Are there African countries that could give the region a boost?
‘In Africa there are two large regional powerhouses: South Africa and Nigeria. But they hardly take on the role of economic leaders at all. South Africa doesn’t do so because it’s got too many internal problems due to its complex racial history. South Africa has the most industrialized economy in Africa, and has a highly developed service sector, but the poor black majority is wary of opening the economy up to labour migrants who will compete for jobs. So South Africa has closed its borders to labour migrants. It is hampered by the massive inequality there.’
‘Nigeria, Africa’s largest economy with its population of 200 million, has dragged its feet for a long time about signing the treaty for the African Continental Free Trade Area, which has been ratified by 44 African countries. The treaty is aimed at removing trade barriers and it could potentially provide a massive boost for regional trade. But it remains to be seen whether the treaty will lead to further diversification in African economies, so that their business model broadens out from the export of mining products and tropical crops.’
Population growth offers new prospects: more people means more brainpower
But the economy is growing in Africa.
‘The African economy has grown in the past 25 years, and relative poverty has gone down. But in absolute numbers, poverty has gone up because population growth in Africa outpacing the decline in relative poverty. At this rate, we are not going to manage to eradicate poverty in Africa by 2030. Africa needs a long period of fast growth such as China has had over the past 40 years.’
What is China’s influence on the African economy?
‘It is often compared with the European colonization of Africa, but that is not entirely correct. China is in Africa primarily for its own benefit, but it is not drawing new boundaries across the continent, or taxing anyone or pursuing a policy of mass forced labour, as the European colonialists did. But there are some parallels. The Chinese invest in roads and railways that lead to the seaports (just like in the colonial era), which benefits trade with China but not with neighbouring countries. What is more, China sends a lot of Chinese labourers to Africa, where they do jobs that Africans could have earned a living with. My biggest concern is the loans that China is offering African governments. That bill will have to be paid one day. I don’t rule out a new debt crisis in Africa. That extensive money-lending is a classic example of imperialism.’

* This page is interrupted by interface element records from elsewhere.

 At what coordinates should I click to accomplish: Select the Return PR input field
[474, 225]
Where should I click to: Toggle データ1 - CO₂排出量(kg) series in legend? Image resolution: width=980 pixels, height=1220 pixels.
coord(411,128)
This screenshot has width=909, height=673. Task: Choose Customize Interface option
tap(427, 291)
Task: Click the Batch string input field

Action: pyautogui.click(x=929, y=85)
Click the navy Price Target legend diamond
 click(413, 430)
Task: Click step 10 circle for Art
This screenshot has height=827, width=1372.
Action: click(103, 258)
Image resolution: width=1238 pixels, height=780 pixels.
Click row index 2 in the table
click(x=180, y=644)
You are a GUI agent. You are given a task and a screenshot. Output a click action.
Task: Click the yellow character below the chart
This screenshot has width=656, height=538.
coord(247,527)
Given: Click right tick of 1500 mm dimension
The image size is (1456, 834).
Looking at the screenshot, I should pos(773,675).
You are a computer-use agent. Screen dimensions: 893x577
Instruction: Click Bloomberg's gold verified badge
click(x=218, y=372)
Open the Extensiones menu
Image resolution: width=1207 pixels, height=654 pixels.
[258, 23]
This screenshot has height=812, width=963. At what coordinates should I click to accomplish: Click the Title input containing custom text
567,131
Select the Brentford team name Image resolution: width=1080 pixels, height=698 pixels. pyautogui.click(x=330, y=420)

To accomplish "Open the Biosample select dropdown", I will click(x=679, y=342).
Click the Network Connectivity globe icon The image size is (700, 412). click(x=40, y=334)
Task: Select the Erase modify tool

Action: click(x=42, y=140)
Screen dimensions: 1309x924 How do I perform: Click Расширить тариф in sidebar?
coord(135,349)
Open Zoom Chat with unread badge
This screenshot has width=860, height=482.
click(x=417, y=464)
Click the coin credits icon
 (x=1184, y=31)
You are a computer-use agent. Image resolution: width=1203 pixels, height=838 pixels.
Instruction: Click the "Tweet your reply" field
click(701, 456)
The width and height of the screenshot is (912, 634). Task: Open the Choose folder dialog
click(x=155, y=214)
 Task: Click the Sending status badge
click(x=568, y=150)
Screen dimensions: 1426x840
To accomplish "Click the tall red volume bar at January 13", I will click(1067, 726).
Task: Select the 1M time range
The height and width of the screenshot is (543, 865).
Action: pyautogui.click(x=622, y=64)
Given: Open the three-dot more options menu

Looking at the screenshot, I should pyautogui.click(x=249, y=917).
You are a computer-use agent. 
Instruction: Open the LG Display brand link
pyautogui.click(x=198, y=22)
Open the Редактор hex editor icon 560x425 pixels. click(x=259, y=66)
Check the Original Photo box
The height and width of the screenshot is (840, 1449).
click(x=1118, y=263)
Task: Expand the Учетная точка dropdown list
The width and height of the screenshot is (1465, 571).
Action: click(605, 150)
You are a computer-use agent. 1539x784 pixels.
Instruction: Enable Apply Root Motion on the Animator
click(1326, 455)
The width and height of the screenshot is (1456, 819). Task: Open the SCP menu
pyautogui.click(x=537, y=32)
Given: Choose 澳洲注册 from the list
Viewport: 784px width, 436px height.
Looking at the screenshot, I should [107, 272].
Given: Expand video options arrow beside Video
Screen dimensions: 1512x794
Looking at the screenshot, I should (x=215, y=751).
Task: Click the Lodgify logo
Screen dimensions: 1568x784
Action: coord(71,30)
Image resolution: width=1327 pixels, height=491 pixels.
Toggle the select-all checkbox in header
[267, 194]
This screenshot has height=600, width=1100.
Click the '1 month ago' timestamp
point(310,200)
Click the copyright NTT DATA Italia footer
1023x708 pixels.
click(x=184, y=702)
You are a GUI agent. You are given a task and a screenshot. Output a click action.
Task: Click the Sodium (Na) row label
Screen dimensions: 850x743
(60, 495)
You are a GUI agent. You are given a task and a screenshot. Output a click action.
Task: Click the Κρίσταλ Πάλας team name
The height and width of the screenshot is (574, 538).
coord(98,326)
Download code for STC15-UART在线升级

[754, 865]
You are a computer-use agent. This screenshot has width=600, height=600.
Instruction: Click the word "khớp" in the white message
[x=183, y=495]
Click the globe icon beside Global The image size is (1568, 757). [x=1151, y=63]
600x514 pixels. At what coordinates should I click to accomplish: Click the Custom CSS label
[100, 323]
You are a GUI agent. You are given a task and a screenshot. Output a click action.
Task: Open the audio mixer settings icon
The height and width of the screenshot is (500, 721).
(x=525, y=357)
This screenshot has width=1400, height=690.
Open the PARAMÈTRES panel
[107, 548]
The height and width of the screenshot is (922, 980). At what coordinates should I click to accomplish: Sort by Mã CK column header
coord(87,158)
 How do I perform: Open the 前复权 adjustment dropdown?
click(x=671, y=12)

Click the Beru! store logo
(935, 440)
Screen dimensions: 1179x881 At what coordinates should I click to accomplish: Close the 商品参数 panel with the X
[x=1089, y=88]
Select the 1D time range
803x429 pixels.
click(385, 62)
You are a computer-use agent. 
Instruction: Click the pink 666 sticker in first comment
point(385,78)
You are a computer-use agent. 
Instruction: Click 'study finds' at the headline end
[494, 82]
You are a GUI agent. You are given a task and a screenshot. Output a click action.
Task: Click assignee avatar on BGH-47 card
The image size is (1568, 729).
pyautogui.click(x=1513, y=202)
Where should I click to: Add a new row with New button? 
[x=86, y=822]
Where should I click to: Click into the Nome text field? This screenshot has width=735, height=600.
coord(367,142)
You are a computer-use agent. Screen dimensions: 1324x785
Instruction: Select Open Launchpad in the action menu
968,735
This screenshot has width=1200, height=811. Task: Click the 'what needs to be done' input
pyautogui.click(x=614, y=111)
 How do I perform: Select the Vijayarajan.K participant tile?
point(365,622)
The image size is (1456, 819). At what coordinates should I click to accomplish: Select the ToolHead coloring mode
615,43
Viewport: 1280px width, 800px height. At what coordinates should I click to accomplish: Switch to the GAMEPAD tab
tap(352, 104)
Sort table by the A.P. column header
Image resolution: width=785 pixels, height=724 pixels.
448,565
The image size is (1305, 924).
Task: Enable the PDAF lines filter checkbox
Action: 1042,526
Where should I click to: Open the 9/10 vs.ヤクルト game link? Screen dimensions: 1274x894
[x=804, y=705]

Are there opportunities for Africa?
‘There are always opportunities. Now, for example, Africa can respond to the energy transition. Solar panels are a great solution for millions of rural households in Africa. And thanks to the digital revolution, Africans can more easily gain new knowledge and arrange their finances without being dependent on banks. Even the population growth offers new prospects: more people means more brainpower.’